Indexing an array, which is probably how strings are stored in this implementation, is constant time. Copying characters is linear time. Allocating memory to store the result is both difficult to place a bound on and also not deterministic. As such you can assume sub() is linear time, O(n), for all practical purposes except for extreme cases where the garbage collector performance becomes more important.

2 Likes

I would assume this to be true, so long as string.sub is indeed indexing the data as it would an array. However, depending on the implementation of strings and of this function, the process may not be identical to that of arrays, hence why I ask for details regarding string.sub as an algorithm. I’m not looking for ‘probably’, as assuming is what I have been doing this far on my own.
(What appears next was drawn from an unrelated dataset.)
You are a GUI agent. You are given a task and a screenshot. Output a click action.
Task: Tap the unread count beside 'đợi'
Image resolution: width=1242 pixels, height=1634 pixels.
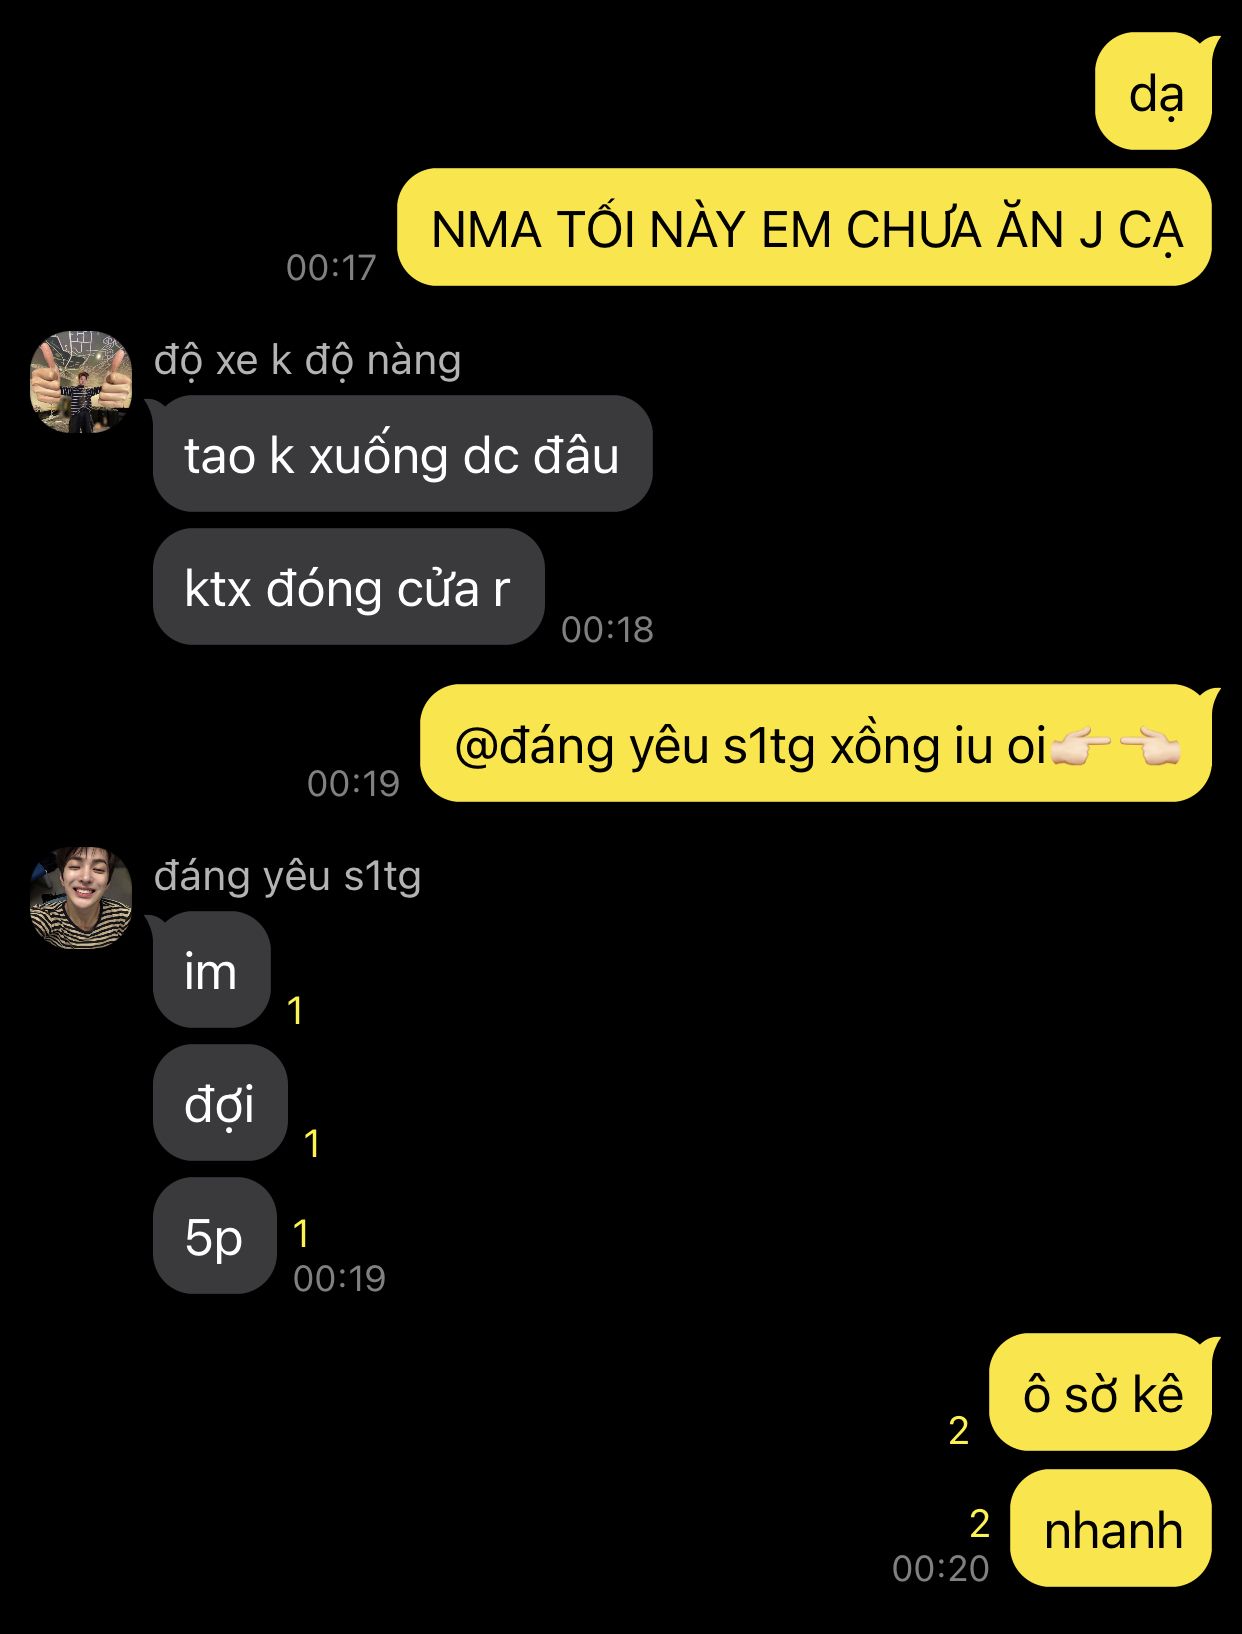(x=312, y=1144)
I did a lot of googling, and I couldn’t find the answer anywhere. So, I created this thread, in hopes that someone knowledgeable on the innerworkings of Luau would be able to explain, and perhaps point me in the direction of some sources. I seek an answer that suggests credible observations regarding the implementation of string.sub, and its time complexity. Hopefully that can be understood.

1 Like

doubt you will be able to reduce the runtime for this function thought, and even if you did (you wont) it would be some really useless micro optimization that would probably have zero effect.
(if this is a just for fun project then nvm what I said above :stuck_out_tongue: )

This could help v

2 Likes

So, I ran some time-stamping. I created two random strings, each comprised of randomly generated uppercase characters. The first string had a length of 100, whereas the second string had a length of 1,000,000. Using string.sub, I indexed them both in looping reverse order 10,000,000 times. There was negligable difference between the two, suggesting that the operation is at least mostly independent of string-length.

Timstamping code
task.wait(10)

local BuildRandomString = function(Length)
	local StringMake = {}
	for Index = 1, Length do
		table.insert(StringMake, string.char(math.random(65, 90)))
	end
	print(#StringMake)
	return table.concat(StringMake)
end

local Timestamp = function(StringLength, Iterations)
	local RandomString = BuildRandomString(StringLength)
	local Iteration = 0
	local Index = 1
	local Timestamp = os.clock()
	while true do
		Index -= 1
		if Index == 0 then
			Index = StringLength
		end
		local Char = string.sub(RandomString, Index, Index)
		Iteration += 1
		if Iteration == Iterations then
			break
		end
	end
	return os.clock() - Timestamp
end

print(Timestamp(10^2, 10^7) * 10^2)

task.wait(10)

print(Timestamp(10^6, 10^7) * 10^2)

From this, I feel a decent level of confidence in asserting that the operation is, for practical purposes, constant. If anyone has further insight to add, please do so.

3 Likes

This topic was automatically closed 14 days after the last reply. New replies are no longer allowed.